Million-book digitized libraries – representing centuries of knowledge – lie just beyond our grasp, unreachable by today’s inadequate machine learning methods or ensnarled in copyright limbo. How do we access such vast, rich libraries, and what can we learn from them? David Mimno believes the answer is in better text-mining tools. The National Science Foundation appears to think so, too, recently awarding the Cornell Information Science professor its prestigious CAREER grant to explore machine-learning methods that will broaden our understanding of data analytics and possibly unlock massive troves of data.

In the last decade, Mimno notes, Google and the Internet Archive have digitized some 14 million volumes from academic libraries.

“Students and the general public should now have access to hundreds of billions of words and millions of images representing centuries of technology, history and culture,” he said. “But technical challenges have prevented wider access.”

For starters, the collection is massive, with two-thirds of it limited by copyright. Further, today’s text-mining tools are unable to make sense of the text and, proving more troublesome, image data like photographs, illustrations and maps.

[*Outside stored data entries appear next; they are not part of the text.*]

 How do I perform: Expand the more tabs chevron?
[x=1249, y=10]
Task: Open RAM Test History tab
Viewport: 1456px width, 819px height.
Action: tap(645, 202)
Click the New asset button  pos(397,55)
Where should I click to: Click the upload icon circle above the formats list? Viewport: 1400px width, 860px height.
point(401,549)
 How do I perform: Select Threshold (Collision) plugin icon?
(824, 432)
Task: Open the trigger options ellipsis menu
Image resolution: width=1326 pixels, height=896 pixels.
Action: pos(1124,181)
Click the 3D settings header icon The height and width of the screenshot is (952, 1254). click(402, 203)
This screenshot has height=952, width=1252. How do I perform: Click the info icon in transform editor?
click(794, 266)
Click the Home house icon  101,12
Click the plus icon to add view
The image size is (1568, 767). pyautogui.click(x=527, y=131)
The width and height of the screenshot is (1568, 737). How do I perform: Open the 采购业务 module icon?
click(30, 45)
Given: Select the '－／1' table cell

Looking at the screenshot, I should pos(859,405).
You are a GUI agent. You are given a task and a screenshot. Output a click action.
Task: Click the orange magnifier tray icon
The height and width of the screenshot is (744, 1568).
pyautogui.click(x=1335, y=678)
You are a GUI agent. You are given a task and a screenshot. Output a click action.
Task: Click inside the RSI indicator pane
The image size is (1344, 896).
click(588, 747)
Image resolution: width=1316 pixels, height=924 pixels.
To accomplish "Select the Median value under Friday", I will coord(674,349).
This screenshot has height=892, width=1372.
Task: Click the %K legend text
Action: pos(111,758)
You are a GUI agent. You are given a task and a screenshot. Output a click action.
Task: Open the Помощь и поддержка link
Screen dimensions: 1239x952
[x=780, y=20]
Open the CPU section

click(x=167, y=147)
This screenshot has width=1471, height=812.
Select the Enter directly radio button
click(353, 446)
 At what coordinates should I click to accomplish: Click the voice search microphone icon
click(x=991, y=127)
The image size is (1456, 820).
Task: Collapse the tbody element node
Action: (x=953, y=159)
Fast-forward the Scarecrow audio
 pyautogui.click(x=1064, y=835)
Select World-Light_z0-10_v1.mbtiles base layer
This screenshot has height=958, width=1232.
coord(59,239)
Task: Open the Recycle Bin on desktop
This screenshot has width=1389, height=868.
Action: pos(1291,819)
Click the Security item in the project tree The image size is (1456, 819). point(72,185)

“One of the most important intellectual resources now in existence will continue to sit idle until we solve difficult computational problems in simple, robust, privacy-preserving data mining,” he said. “Treating millions of books as a coherent data set rather than an assortment of individual works will lead to a massive expansion in our ability to measure cultural phenomena.”

This approach of applying computation to the humanities and social sciences is one of Mimno’s primary research interests. For instance, in the past, he’s analyzed words within  literature collections – like Danish folk tales – to better shape our definition of what “classic” literature truly is.

“Computation approaches to digital humanities means calling into question your presumptions,” he said. “Why are certain stories put in certain categories, and where else could they have gone? The larger question is, why do stories stick?”

With the NSF research, the impact of studying large, digitized libraries is twofold: users will gain access to untapped knowledge of history, science and technology, and it will introduce students and the public to machine learning. This latter goal stems from a more general one for Mimno: to reconnect the humanities with other forms of scholarship. In the 19th century, it wasn’t uncommon for, say, a mathematician to write a book on Sanskrit, he said.

“At some point, that relationship between scientists and humanists broke down, and scholarship became more specialized, to the point where mathematical minds and literary minds diverged. That’s an assumption I would like to break down,” he said. “The red herring is treating digital humanities as an entirely new thing – with new ways of thinking, publishing, new ways of being a scholar. It’s a lot more likely to be successful and useful if it exists in the world we have now.”